▶ SELECTED TEXT:
[Begin]

I used the paddle shifters with my 335cic, but I think it would have been more fun with a manual.

The X5 is auto, its fun to shift when not in heavy traffic... I can see how standard tranny would be a PITA at times.

When we replace hubbys 325xi (2-5yrs) I'm hoping to get another 335(w a standard transmission), or M (budget permitting). 

Then hubby would drive the X5 to work, and I can play all day in the "fast car!"


----------



## snowbunni (Dec 19, 2007)

hoopics said:


> Do you use the paddles regularly, or do they end up as one more thing that can break which you remember only from time to time?


My A3 has the DSG automatic which is one of the top reasons I bought the car. I thought I would be using the paddles more, but found them troublesome to use in the city. The problem is the way the paddles are attached to the wheel. I'm not sure if the location of the paddles in BMW is better. Just imagine turning the wheel to navigate a corner and trying to gear down and gear up at the same time. I found myself constantly loosing the location of the paddles. If I want to use Steptronic/Sport mode, I prefer shifting using the stick so I can steer with one hand and shift with the other. Call me old school...


----------



## Hammerwerfer (Aug 8, 2003)

I have not owned a car with a slushbox since the 70s. Over the years I have borrowed, hired or otherwise driven a huge selection of automatics, including the SMG. I would not consider buying one. 

I enjoy driving too much to put up with a slushbox or SMG!


----------



## brkf (May 26, 2003)

My wife has a DSG - even she admits driving my manual cars is more fun overall. She's not even a good stick driver but she recognizes you're far more involved when you must shift the car yourself.

[End]

▶ SUPPLIED INFORMATION:
[Begin]

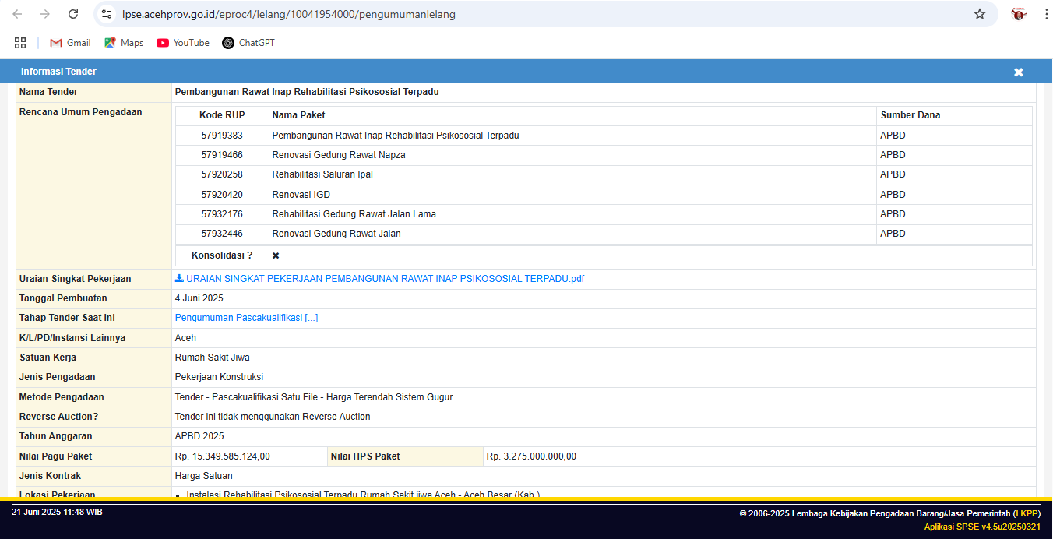Open ChatGPT bookmark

[End]

▶ SHORT TASK 1:
In the forum thread about manual and automatic transmissions, what does the poster with the A3 prefer to use for shifting in Steptronic/Sport mode?
▶ SHORT TASK 2:
Pick up the forum thread about manual and automatic transmissions after its last sentence and continue it.

▶ EXPECTED ANSWER 1:
The stick, so that one hand can steer while the other shifts.

▶ EXPECTED ANSWER 2:
I won't buy an automatic if I can avoid it...


----------



## TMQ (Jun 3, 2004)

Driving stick is more involving... not everyone wants to be that involved. 

I've actually heard that some people (pretty rare) actually like driving stick in heavy traffic. I guess if it's moving slightly that's ok, but the actual stop, and go, constantly, would get old after a while.


----------



## jesimmons (Jan 11, 2008)

TMQ said:


> I've actually heard that some people (pretty rare) actually like driving stick in heavy traffic. I guess if it's moving slightly that's ok,* but the actual stop, and go, constantly, would get old after a while.*


Ya think? :thumbup:


----------



## Fulltone74 (Oct 19, 2005)

I got a loaner car today from the dealer. 

It's a 328i. Totally basic non-sport setup with automatic. 

The 6 speed Automatic is amazing ! 

The upshifts and downshift are very quick. Not sluggish like virtually every other automatic I've had. 

The sport mode is also really nice too, but even the normal mode is good too except that it likes to shift into 2nd a little too soon. 

A well executed six speed auto has just as much performance capability as a 6 speed manual. 

When 5-speed manuals were common, the autos typically were 4-speeds.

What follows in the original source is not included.